Buyrun, haber metni aşağıdaki gibi. Yazım, noktalama yanlışı gibi görünen herşey, metnin aslında olduğu gibi.
23 gündenberi haber yok
Hayriye adında bir kız ortadan kayboldu
Kız “Alıp başımı gidiyorum” diye bir tezkere bırakmış
Nişantaşında, Meşrutiyet mahallesinde Sütlü sokağında 10 numaralı evde oturan Hayriye adında yirmi yaşlarında bir genç kız yirmi üç gündenberi kayıptır.
Hayriyenin 50 yaşlarında annesi Kudret ile nişanlısı Şereften başka kimsesi yoktur. Şeref te fabrikada çalışmakta ve Bakırköyünde oturmaktadır. Evlenme günlerinin yaklaştığı bir sırada Hayriyenin birdenbire kaybolmasına mâna verilemiyor, hadise biraz da esrarlı görünüyor.

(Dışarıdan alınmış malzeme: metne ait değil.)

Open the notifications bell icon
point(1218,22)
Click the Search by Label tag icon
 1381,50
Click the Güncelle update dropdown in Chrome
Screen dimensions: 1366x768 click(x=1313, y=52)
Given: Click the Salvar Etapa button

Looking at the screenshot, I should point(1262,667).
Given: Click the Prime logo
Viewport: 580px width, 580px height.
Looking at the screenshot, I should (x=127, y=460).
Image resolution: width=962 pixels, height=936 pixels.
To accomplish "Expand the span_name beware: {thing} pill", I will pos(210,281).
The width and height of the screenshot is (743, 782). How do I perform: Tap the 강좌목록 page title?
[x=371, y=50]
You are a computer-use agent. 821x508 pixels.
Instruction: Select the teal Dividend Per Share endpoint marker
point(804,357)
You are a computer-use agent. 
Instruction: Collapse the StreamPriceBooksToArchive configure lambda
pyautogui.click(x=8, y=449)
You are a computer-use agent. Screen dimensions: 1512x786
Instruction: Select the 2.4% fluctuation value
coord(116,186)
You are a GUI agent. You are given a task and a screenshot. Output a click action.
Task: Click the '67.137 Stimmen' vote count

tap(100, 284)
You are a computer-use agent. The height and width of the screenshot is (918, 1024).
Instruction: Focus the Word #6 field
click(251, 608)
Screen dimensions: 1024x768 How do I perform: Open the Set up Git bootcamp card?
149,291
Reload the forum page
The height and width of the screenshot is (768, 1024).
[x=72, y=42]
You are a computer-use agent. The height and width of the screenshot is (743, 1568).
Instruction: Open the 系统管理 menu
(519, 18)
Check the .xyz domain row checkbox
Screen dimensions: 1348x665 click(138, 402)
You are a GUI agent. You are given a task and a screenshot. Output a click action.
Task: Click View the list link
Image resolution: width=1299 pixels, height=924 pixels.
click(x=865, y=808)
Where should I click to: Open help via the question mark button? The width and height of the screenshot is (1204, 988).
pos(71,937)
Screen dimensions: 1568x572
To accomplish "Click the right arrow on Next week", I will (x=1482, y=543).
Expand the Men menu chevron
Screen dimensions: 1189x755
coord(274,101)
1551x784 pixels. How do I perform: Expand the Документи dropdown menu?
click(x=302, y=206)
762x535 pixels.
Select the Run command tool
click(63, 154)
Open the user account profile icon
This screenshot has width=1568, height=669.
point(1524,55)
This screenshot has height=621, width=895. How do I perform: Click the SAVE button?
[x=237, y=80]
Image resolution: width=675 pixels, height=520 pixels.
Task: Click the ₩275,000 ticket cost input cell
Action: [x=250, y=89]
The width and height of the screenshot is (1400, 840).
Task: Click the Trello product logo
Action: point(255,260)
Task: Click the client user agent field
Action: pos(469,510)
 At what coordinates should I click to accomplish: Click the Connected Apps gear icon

Hayriyenin annesi Kudret komşularının çamaşırlarını yıkamak suretile ayda on beş lira kazanmakta ve ana kız bu para ile geçinmektedir. Kudret kızının kayboluşunu kendisi ile görüşen bir muharririmize şöyle anlatmıştır:
-Yirmi iki gün oluyor. Çarşamba günü idi. Komşulardan birinin çamaşırına gidecektim. Hayriyeye: “Kızım dedim Şu bir lira ile, süt al, öğle yemeği için de canın ne isterse onu alrsın..” Bir kızım var. Onun içi çalışıyor ve kazanıyorum. Bir yaşında babadan yetim kaldı. Çalıştım, çabaladım, onu bu hale getirdim. Yarın evlenecek belki ben de onun sayesinde biraz rahat yüzü görecektim. Ben çamaşıra gittim, Hayriyem de evde kaldı.
Akşam saat sekizde işten döndüm. Hayriye evde yok. Tenbih ettiğim gibi sütü almış, masanın üzerine koymuş.. Belki dedim beni aramağa çıkmıştır. Biraz oturdum, gelir diye bekledim. Saat dokuz oldu, on oldu yok. Meraklanmağa başladım. Kalktım, tanıdığı komşulardan birisindedir diye komşuları aradım. Bulamadım. Saat 11 de eve döndüm. merakım gittikçe artıyordu. Gece yarısında kapı çalındı, iki polis bir bekçi..
-Sizin Hayriye adında bir kızınız var mı?
Dediler. Evet. dedim.
Hadise polise nasıl aksetmiş?
Yapılan tahkikata göre, Hayriye o gün evden çıkar çıkmaz doğruca Kadıköy iskelesine gitmiş ve bir bilet alarak kadıköy vapuruna binmiştir. Hayriye vapur hareket ettikten ve biraz açıldıktan sonra elindeki çantasını yanında oturan bir kadına vermiş:
-Bunu biraz tutunuz ben şimdi geleceğim.
demiştir. Fakat vapur Kadıköy iskelesine yanaşıncıya ve yolcular çıkıncıya kadar Hayriye, çantasını teslim ettiği kadına gözükmemiştir. Kadın da çantayı Kadıköy polisine teslim ederek vaziyeti anlatmıştır. Çantada zımbalanmamış bir bilet ve bir mendil ile yazılı bir tezkere vardır. Bu tezkerede “Alıp başımı gidiyorum‘ Cümlesi ve evinin sarih adresi vardır. Polis Hayriyenin annesine bu adres üzerine başvurmuştur.
Kudret diyor ki..
-Kızımın ölmesine katiyyen ihtimal vermiyorum. vapura girip çantasını yanındaki kadına vermesi izini kaybetmek için tertip ettiği plândan başka bir şey değildir.
Polis tahkikata devam etmektedir. Keyfiyet Hayriyenin nişanlısı Şereften de sorulmuş, Şeref bayramdan sonra bir defa Hayriyenin ziyaretine gittiğini ve bir daha görmediğini söylemiştir.